Instrucciones:
1. Enumera todos los artículos de la Constitución que se citan por su número en el texto sobre la cesación de congresistas designados ministros de Estado.
2. Escribe una continuación del texto sobre la cesación de congresistas designados ministros de Estado, a partir de su última oración.

Texto fuente:

------------------------

Fundamenta su tesis en dos motivos: En primer lugar, que la cesación de congresistas para asumir cargos ministeriales no constituiría una “cesación del cargo producto de la aceptación de una función incompatible” sino una renuncia que incluso califica de “tácita”. El segundo motivo consiste en el tenor literal del artículo 60 inciso final de la Constitución, según el cual no obstaría a la existencia de otras causales de renuncia, partiendo por la “renuncia tácita” a que se refiere en el motivo precedente.
Analicemos el primer motivo invocado. Según Núñez Leiva, existe una prohibición consagrada en los artículos 58 y 59 de la Constitución para diputados y senadores de ser nombrado en cargos incompatibles, desde el día de su proclamación por el TRICEL, en tanto que el artículo 60 “establece como causal de destitución la concurrencia de inhabilidades (desempeñarse como ministro de Estado, entre ellas). Como la cesación para ejercer el cargo de diputado o senador requiere que asuma como ministro de Estado, y la improcedencia para asumir dicho cargo operan de pleno derecho, no existiría cesación en el cargo sino una renuncia –a lo menos– tácita.
Al respecto, cabe señalar que esta interpretación omite que el artículo 60, en su penúltimo inciso, dispone la cesación en el cargo de diputado o senador de aquéllos que pierdan un requisito general de elegibilidad o incurra en alguna de las causales de inhabilidad a que se refiere el artículo 57 (la primera de éstas es la relativa a los ministros de Estado), sin perjuicio de la excepción del artículo 59 inciso segundo (relativa a ejercicio simultáneo con un cargo congresal) respecto de los ministros de Estado. Entonces, si un diputado o senador adquiere la causal de inhabilidad consistente en ser designado ministro de Estado, entonces cesa en su escaño legislativo, por regla general, salvo que el nombramiento se produzca en estado de guerra exterior.
En tal sentido, el Tribunal Constitucional se ha pronunciado, afirmando que “se desprende de manera inequívoca que la Constitución no prohíbe en ninguna de sus partes que un parlamentario sea nombrado como ministro de Estado, sino sólo que una vez nombrado mantenga ambos cargos, todo lo cual además se reconoce con una excepción establecida para caso de guerra” (ver sentencia).
Asimismo, de seguir la tesis del profesor Núñez, en lo relativo a la improcedencia de pleno derecho para asumir como ministro, caeríamos en el absurdo de que la Constitución establecería una causal de cesación en el cargo de senador o diputado que carecería de efectos por no poder ser aplicable, lo cual claramente no es el propósito de una norma jurídica.

------------------------

Material proporcionado:
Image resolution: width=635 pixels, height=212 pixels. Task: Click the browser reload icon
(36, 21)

------------------------

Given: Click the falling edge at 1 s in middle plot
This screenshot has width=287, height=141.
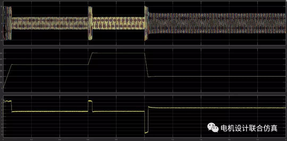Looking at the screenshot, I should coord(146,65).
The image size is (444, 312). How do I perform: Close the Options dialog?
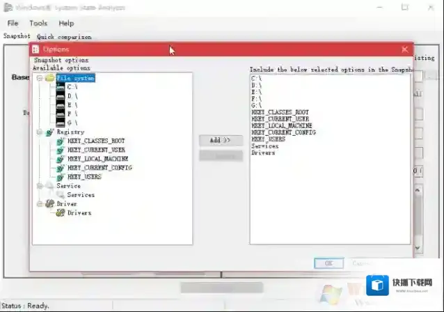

------------------------

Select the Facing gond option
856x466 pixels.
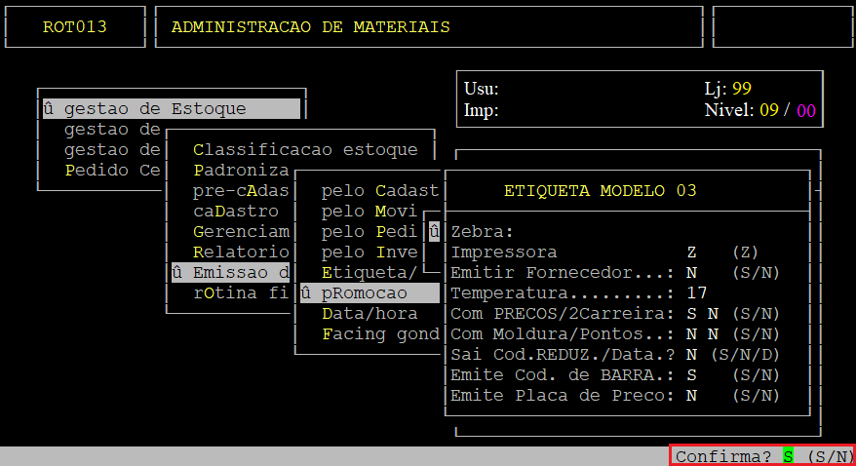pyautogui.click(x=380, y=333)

------------------------

Respuestas:
1. Artículo 57, artículo 58, artículo 59 y artículo 60.

2.
Queda claro entonces que –si excepcionalmente un congresal puede ser nombrado ministro de Estado en caso de guerra exterior y ejercer ambos cargos– la regla general, a contrario sensu, es que siendo designado ministro pierde la calidad de senador o diputado. Y ello constituye una causal constitucional de cesación del cargo –inhabilidad sobreviniente– y no una renuncia tácita. Causal que, por lo demás, se encuentra expresamente dispuesta en el penúltimo inciso del artículo 60 de la Constitución.
Analicemos ahora el segundo motivo esgrimido. Según Núñez, el inciso final del artículo 60 no sería causal única de renuncia, o impedimento para invocar otras. Ello en razón de que la libertad es un valor asegurado a todas las personas, que los cargos públicos no son cargas públicas, y que es deber de los órganos del Estado velar por el Orden Institucional de la República y de dar estricto cumplimiento al principio de probidad en todas sus funciones.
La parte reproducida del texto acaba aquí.